How do you know when to move to the next step?

To move at a speed that will actually change your dog’s behavior, you must look to them to tell you when they’re ready to move on. If you have correctly counter conditioned your dog to approaching their food bowl, for example, they will be pleased when you do instead of becoming tense and upset.

Keep generalizing

Once you’ve begun teaching your dog to share, they are unlikely to have the same improved reaction to the approach of other family members when eating or sleeping as they do with you.

This is because dogs are not very good at understanding that one rule applies to multiple contexts.
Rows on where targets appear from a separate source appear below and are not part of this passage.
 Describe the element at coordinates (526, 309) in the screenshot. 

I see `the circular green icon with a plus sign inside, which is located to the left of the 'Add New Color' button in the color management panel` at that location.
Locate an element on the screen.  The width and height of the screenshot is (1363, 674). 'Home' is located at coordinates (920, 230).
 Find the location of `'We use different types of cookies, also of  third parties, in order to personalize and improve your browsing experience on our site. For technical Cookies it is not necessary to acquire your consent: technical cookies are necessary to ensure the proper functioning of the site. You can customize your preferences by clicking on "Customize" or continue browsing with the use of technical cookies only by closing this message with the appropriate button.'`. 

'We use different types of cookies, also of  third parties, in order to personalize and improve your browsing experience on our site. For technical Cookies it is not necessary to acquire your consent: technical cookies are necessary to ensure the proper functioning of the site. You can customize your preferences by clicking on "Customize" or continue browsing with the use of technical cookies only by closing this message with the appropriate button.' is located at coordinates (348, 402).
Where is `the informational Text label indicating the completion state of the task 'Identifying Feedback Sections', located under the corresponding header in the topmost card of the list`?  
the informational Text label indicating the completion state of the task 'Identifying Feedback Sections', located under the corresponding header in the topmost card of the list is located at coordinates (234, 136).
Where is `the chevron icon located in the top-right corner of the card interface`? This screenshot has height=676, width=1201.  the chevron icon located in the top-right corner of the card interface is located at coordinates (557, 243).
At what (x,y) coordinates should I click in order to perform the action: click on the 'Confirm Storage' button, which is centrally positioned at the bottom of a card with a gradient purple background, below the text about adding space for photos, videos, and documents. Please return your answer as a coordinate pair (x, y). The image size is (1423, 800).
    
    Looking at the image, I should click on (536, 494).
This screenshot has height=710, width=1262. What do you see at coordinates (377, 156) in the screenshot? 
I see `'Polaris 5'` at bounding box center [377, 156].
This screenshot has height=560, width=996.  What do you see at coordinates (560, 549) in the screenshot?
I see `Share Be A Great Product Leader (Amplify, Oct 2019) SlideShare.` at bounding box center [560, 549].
To get around this, make sure that multiple people in the household practice resource guarding training with your dog. That includes family members and also friends and any pet sitter or dog walker your dog spends time with.

Dog training guru Jean Donaldson recommends that a dog goes through training with three or four people (preferably of different ages and genders) before they can be considered reliably “cured” of their guarding.

However, even once this has been accomplished, putting your dog in the position of being approached by a stranger when eating or sleeping will always be a risk. This should be avoided at all costs. Set your dog up for success with training and management, and you’ll both be happier.